Key Findings and Methodology

The paper meticulously calculates the deformation potential (DP) and piezoelectric (PE) scattering mechanisms. These calculations are critical as they influence the electron-phonon (el-ph) interactions pivotal to determining the mobility limits in semiconductors. By incorporating a continuum elastic model with first-principles computations, the authors provide analytic formulations of these mechanisms, elucidating their contributions to overall mobility.

A notable result is the identification of normal and umklapp processes within deformation potential scattering, each contributing differently to mobility. The authors demonstrate that umklapp processes, less affected by carrier screening, significantly influence low-temperature mobility, transitioning from a $\mu \sim T^{-1}$ behavior at higher temperatures to $\mu \sim T^{-4}$ in the Bloch-Grüneisen regime.

Intrinsic mobility calculations predict values exceeding $10^5$ cm$^2$ V$^{-1}$ s$^{-1}$ at temperatures below 10 K for carrier densities $n \gtrsim 10^{11}$ cm$^{-2}$. However, at 100 K, mobility declines to about 7,000 cm$^2$ V$^{-1}$ s$^{-1}$—a reflection of the enhanced scattering effects at elevated temperatures.

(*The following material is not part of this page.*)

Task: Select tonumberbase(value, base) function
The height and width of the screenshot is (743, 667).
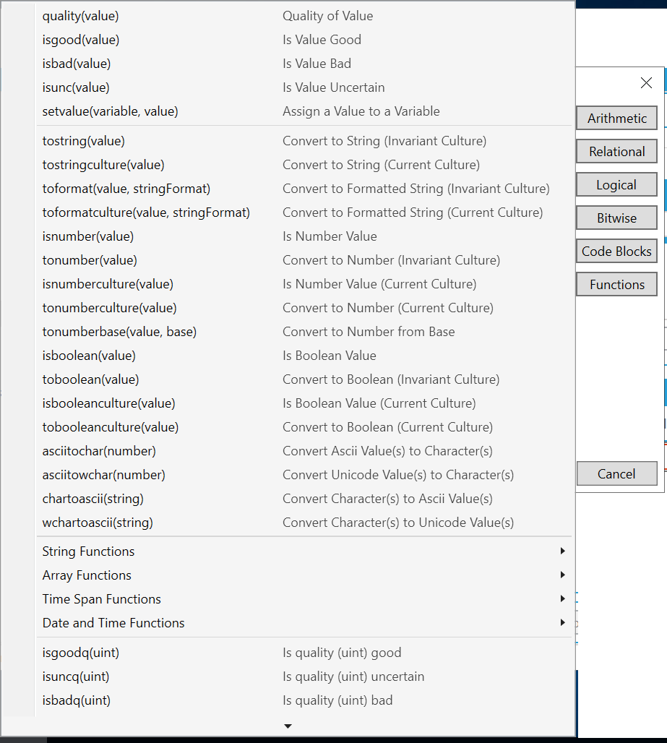Action: click(x=119, y=332)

Theoretical and Practical Implications

The distinctions made between screened and unscreened scattering offer crucial insights into the intrinsic properties of 2D semiconductors. The differential screening effect, particularly the robustness of umklapp processes against screening, suggests new avenues for engineering higher mobility materials by tuning lattice properties to suppress normal process scattering.

From an applied perspective, achieving near-intrinsic mobilities in technological applications relies on mitigating extrinsic scattering elements, such as impurities and substrate interactions—factors this paper highlights as potentially suppressible through advanced material processing techniques.

Future Directions

This research opens paths for further exploration into transition metal dichalcogenides (TMDs) and similar 2D materials. Given the analogous atomic and electronic structures, findings on MoS$_2$ could be extrapolated to other TMDs, expanding the scope of phonon interaction studies. Moreover, integrating these insights with advancements in materials engineering—such as electrolytic gating to achieve high carrier densities—could enhance the design principles for future 2D electronic and optoelectronic devices.

In conclusion, this paper has provided a detailed analysis of the factors limiting mobility in monolayer MoS$_2$, offering both fundamental insights and practical guidelines for optimizing 2D semiconductor materials.